- What to produce: Extract the stretch of lines that starts at the line with "Click em_multi_port_simulation_extractor in" and ends at the last line of the data below. Give it exactly, without pictures.

- Entries provided:
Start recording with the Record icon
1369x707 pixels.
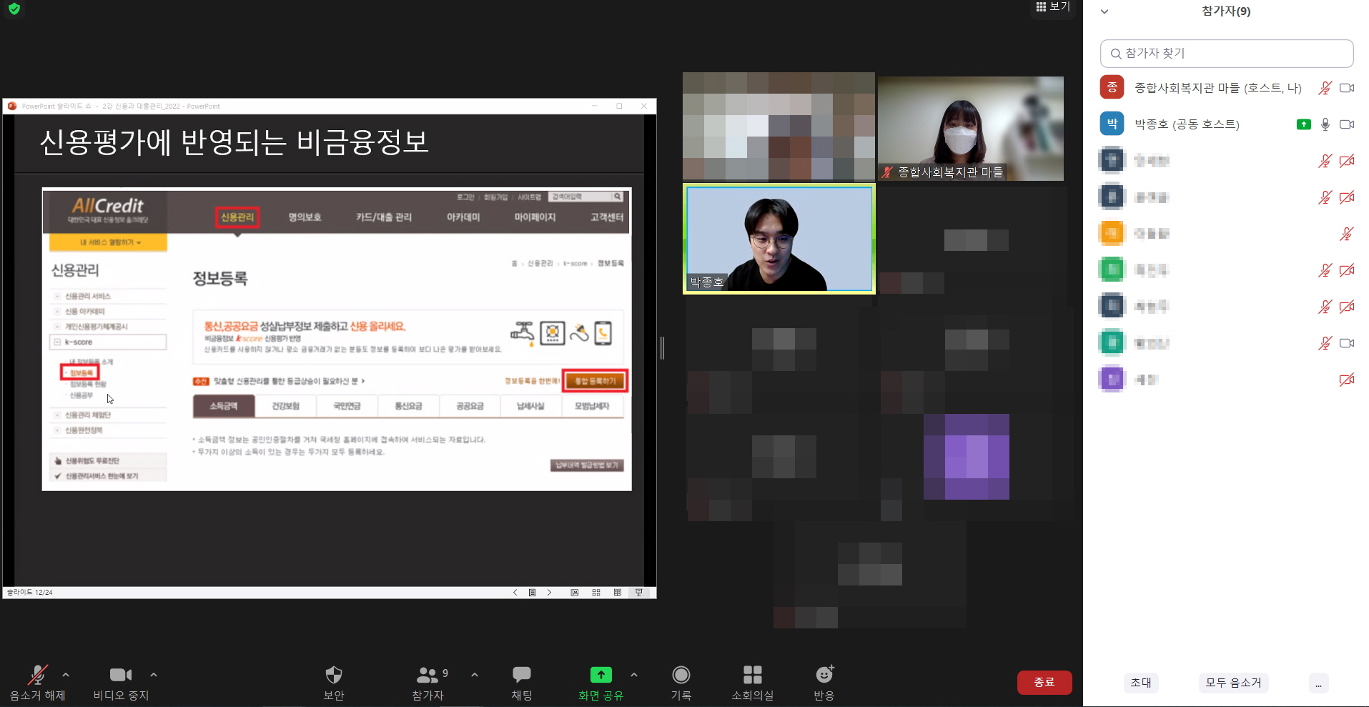[681, 675]
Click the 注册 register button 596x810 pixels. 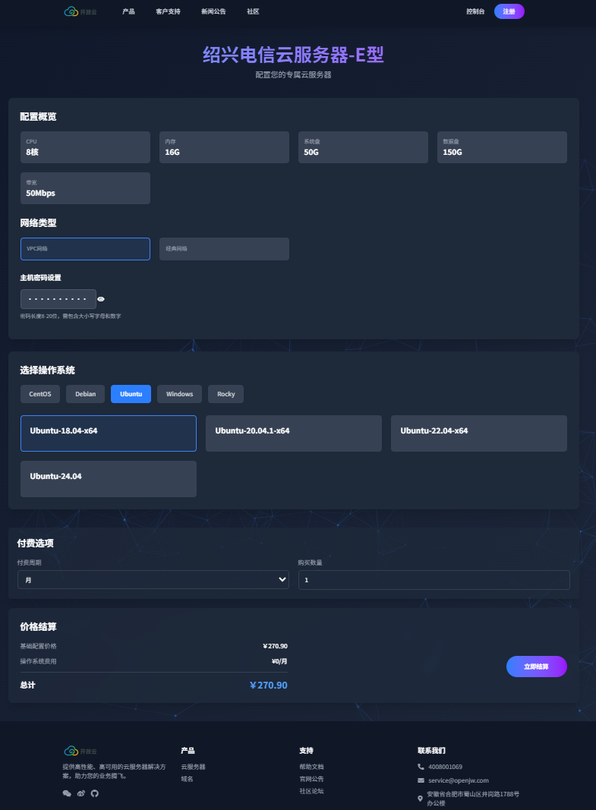[509, 11]
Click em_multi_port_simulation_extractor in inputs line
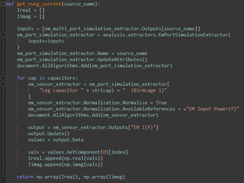244x183 pixels. 92,29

- Your response:
Click em_multi_port_simulation_extractor in inputs line
244x183 pixels. 92,29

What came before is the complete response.